During the war, Robert was sent to the front, leaving Priscilla on his French estate in the care of his family. However, when the Germans invaded France, the Englishwoman living in their midst quickly became a risk and Priscilla was sent alone to Paris. Priscilla was eventually sent to an internment camp at Besancon in 1940 with other non-French women rounded up from France. Conditions were horrible - hygiene was non-existent, they were forced to wear blood stained military coats that were formerly the belongings of French soldiers who died in the First World War, and she was housed in a room with 48 other women. "Her gums turned black from the diet. She lost 30 pounds and stopped menstruating. Her grim face, thin and dirt-streaked, was covered in blue marks from her bedsack and red bites" (194). Priscilla was eventually released under the guise that she was pregnant.

It is at this point in Priscilla's tale that her story becomes suspect. She is involved with a myriad number of men for the remainder of WWII, at least one of which was a German very closely ranked to Hitler. He may have been "the prominent Nazi official believed by Gillian to have been responsible for naming and enforcing the 'Otto' list, in which the works of authors like Thomas Hardy, Virginia Woolf and Margaret Mitchell were proscribed and pulped as 'undesirable'" (288). In one confusing chapter, it is revealed that Priscilla, who was sleeping with the married Daniel Vernier while being friends with and using the identity of his wife Simone, fell in love with her lover Daniel's married brother-in-love, Pierre. Pierre and Priscilla both hoped to get divorced and have a daughter together, who they referred to as 'Carole.' Although remarkable, it was wartime, and Priscilla was the product of an unhappy childhood and was deeply lost and troubled, in addition to fighting for her survival. "Nothing would surprise me in the war. Absolutely nothing. It's a question of survival. You never knew who you were going to meet and you lived from day to day. I'm sure that you would have collaborated if you had wanted to live" (289).

My greatest frustration with this book were the segues into detailed biographical descriptions of minor characters, including most of Priscilla's men. The worst part about Priscilla's very active love life was that it made it difficult to keep up with as a reader, and I was somewhat confused about which man was which at times. This book may benefit from a character list, since these individuals are not as near and dear to the reader's heart as they are to the author, who has a personal, familial stake in keeping track of everyone. Also, (and this may change in the final copy of the book) I was frustrated by the inclusion of frequent French lines with no translations.
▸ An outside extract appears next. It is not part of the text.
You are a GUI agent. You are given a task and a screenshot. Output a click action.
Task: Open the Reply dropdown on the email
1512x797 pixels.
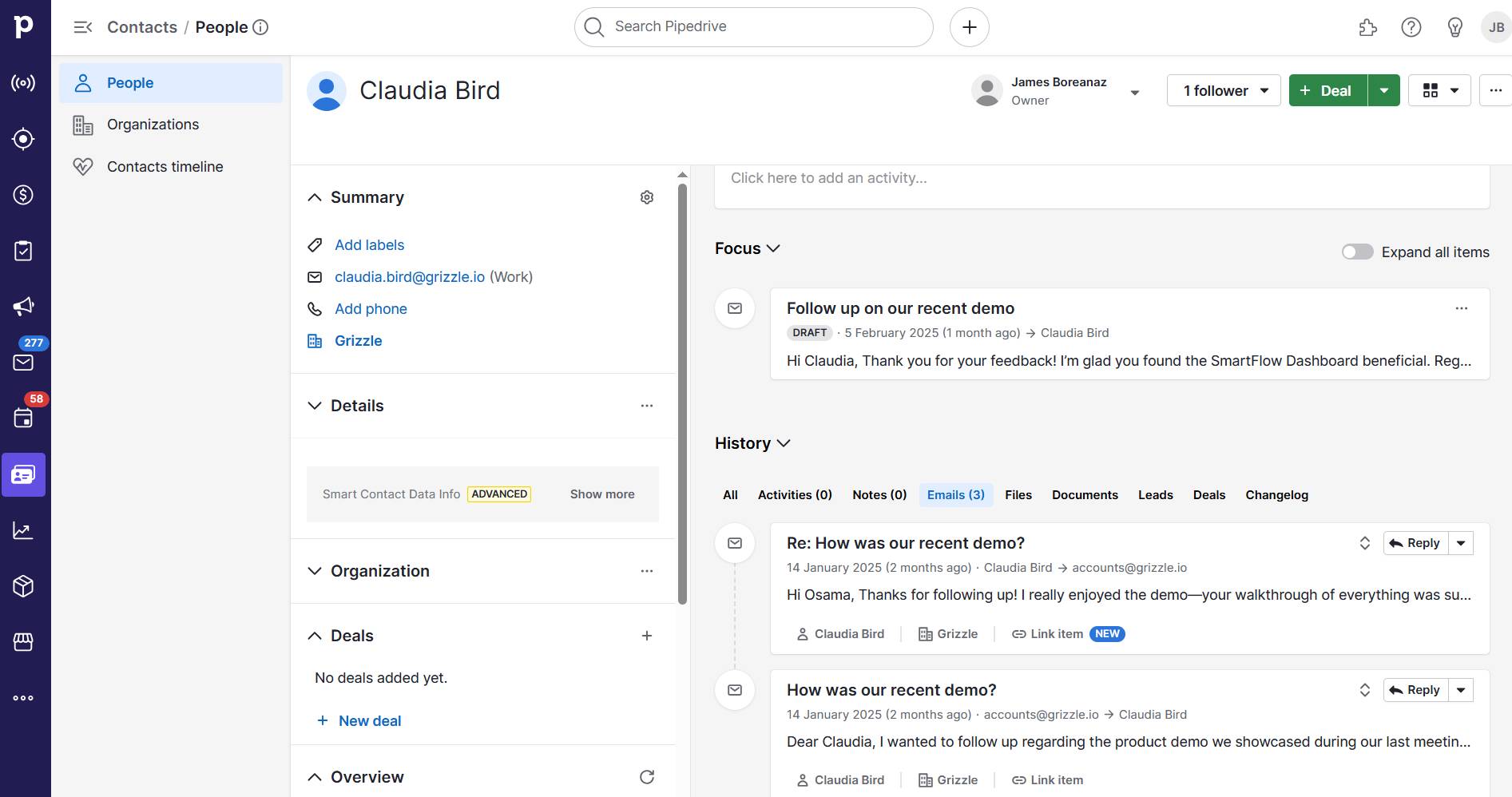pos(1461,542)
Priscilla's life seems to be one that is largely unfulfilled and deeply unhappy. An alcoholic and in poor health near the end of her life, Priscilla never achieved two of her greatest dreams: to have children of her own and to publish her writing. Additionally, Priscilla was haunted by her past, and did not confide the full extent of her life in Occupied France to anyone. "Once, Priscilla was rereading Candide and noticed she was eating all the time, and realized that she had read the novella in a state of semi-starvation in Besancon. There were triggers she tried to avoid - being jostled in the Underground or anyone in uniform" (377). Although Priscilla's life seems to be entirely morally ambiguous and full of disappointments and unrealized dreams, she did survive. She left a paper trail to reveal her story, raised two step-children, and although she was never published, her story and her words are now published for the world to see.